## PROBLEM
Write out every record in full, keeping each character exactly as it is.

---------- SUPPLIED MATERIAL

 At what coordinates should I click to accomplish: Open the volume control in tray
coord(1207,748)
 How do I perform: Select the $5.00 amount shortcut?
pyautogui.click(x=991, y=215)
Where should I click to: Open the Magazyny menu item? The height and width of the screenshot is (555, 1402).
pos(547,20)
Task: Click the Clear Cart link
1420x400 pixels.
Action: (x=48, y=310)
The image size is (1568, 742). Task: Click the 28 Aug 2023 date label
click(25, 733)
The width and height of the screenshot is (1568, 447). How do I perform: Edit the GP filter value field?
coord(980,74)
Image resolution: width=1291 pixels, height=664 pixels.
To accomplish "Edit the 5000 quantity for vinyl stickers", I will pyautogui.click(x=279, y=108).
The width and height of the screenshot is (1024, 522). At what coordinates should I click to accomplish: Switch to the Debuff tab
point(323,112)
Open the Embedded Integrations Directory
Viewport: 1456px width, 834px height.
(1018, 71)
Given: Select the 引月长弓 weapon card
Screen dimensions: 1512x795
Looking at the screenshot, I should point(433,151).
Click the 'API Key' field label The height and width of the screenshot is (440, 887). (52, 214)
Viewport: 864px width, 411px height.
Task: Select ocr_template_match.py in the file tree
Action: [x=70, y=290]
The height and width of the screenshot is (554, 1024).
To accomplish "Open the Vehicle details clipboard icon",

--------------------

## EXERCISE SOLUTION
 At what coordinates should I click to accomplish: Open the volume control in tray
coord(1207,748)
 How do I perform: Select the $5.00 amount shortcut?
pyautogui.click(x=991, y=215)
Where should I click to: Open the Magazyny menu item? The height and width of the screenshot is (555, 1402).
pos(547,20)
Task: Click the Clear Cart link
1420x400 pixels.
Action: (x=48, y=310)
The image size is (1568, 742). Task: Click the 28 Aug 2023 date label
click(25, 733)
The width and height of the screenshot is (1568, 447). How do I perform: Edit the GP filter value field?
coord(980,74)
Image resolution: width=1291 pixels, height=664 pixels.
To accomplish "Edit the 5000 quantity for vinyl stickers", I will pyautogui.click(x=279, y=108).
The width and height of the screenshot is (1024, 522). At what coordinates should I click to accomplish: Switch to the Debuff tab
point(323,112)
Open the Embedded Integrations Directory
Viewport: 1456px width, 834px height.
(1018, 71)
Given: Select the 引月长弓 weapon card
Screen dimensions: 1512x795
Looking at the screenshot, I should point(433,151).
Click the 'API Key' field label The height and width of the screenshot is (440, 887). (52, 214)
Viewport: 864px width, 411px height.
Task: Select ocr_template_match.py in the file tree
Action: [x=70, y=290]
The height and width of the screenshot is (554, 1024).
To accomplish "Open the Vehicle details clipboard icon",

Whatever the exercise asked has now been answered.